Even taking the HD-ratio into account doesn't change things that much. If you use a HD-ratio of 0.8 (which is fairly low; IPv4 was around that number in 1998-99 or so) my "5000/person" figure from before becomes something more like 10-20 /48s per person. This is a number a person can realistically manage to hit, but I still don't see everybody on the planet managing that.
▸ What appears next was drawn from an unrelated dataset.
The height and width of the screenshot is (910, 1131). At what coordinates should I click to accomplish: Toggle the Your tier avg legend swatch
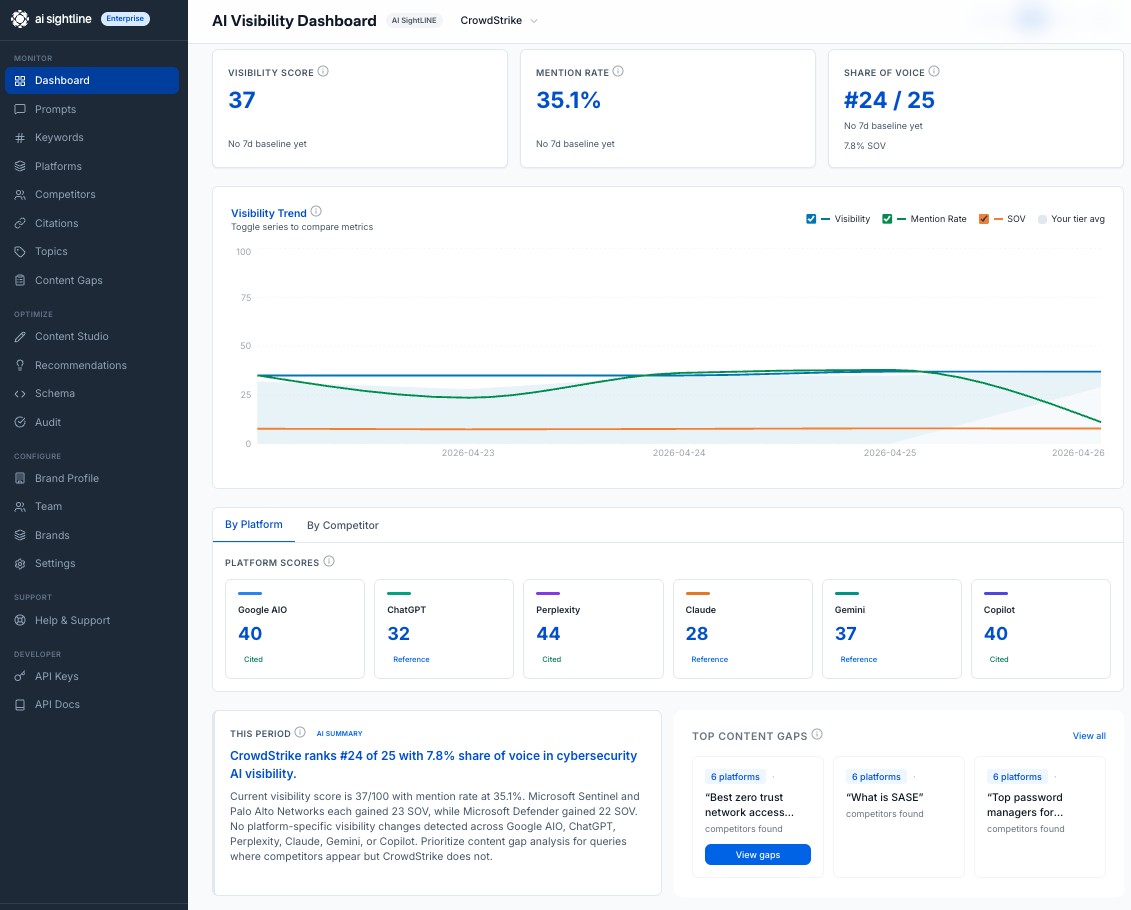pyautogui.click(x=1042, y=219)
Finally, we have five more unused /3s that we can do this all over again in. We could even change the allocation strategy in those /3s, if we discover that our current strategy is bad. I don't think we'll fill 2000::/3, but there's an escape plan available if we do. We could have done it using your split, but we didn't, and from the numbers I don't believe the split we did decide on is going to be problematic.

I agree that 2^64 hosts is a bit more than you can sanely fit on a subnet. I am not convinced that moving the boundaries over so that /48 and /64 become /64 and /80 (or /96) would have been useful though.

My justification for this is that there are 5000 /48s available per person on the planet, where each /48 is enough for an entire network. How many people do you know who manage 5000 administratively-separate networks? That would need to be everyone for the current use of /48 to be a problem.

And even if that does happen, that's only out of 2000::/3. We still have five more /3 blocks available, so we can do it all over again if we really need to.

(I take it you meant characters or nibbles in your first paragraph; a full v6 address is 128 bits = 16 bytes.)

Yes, as I was saying, privacy addresses. What good does tracking the IP address do when they switch to a new IP every 24 hours?

Until they discover that Windows has privacy addresses turned on by default, which basically means that their address-based cookies are cleared every day.

Having more addresses than you need is annoying? I'd have thought having too few (i.e. the current situation in v4) would be the more annoying situation.

He specifically mentioned IPv6 though, and in IPv6 the address space is so massive that you can (and do) hop IPs regularly -- rather than hiding behind a single address, you instead use new ones constantly. There's no way to tie the IP to the computer, because by the time the **AA come knocking with the IP they logged, the computer has long since forgotten it.

How would IPv6 help?

Yet you don't seem to understand privacy extensions, which confound logging by generating lots of useless addresses rather than by trying to hide them all.

NAT breaks stuff. Its benefits are available other ways, so there's no need to put up with its downsides anymore. The world will be better off not having to deal with it everywhere.

Although ULA does exist... it's actually not very relevant for most people. Generally you want to be able to connect to anywhere on the internet, and to do that you use global addresses.

The thing the GP really wants is a firewall. If he doesn't want people on the internet connecting to his systems, all he has to do is say so. Firewalls have been around for a while and work just fine in IPv6; this is a solved problem.

Indeed, I was assuming privacy addressing was turned on. This is the default in Windows XP/Vista/7/8, so it's not an unreasonable assumption. It's still off by default in Linux, although that's nothing a sysctl or two won't solve.

Smart phones, tablets etc could be pretty much taken care of if Android, iOS and Windows Mobile enable privacy extensions by default. I'm not sure what they actually do at the moment; I think they default to off with a few isolated devices that have it turned on.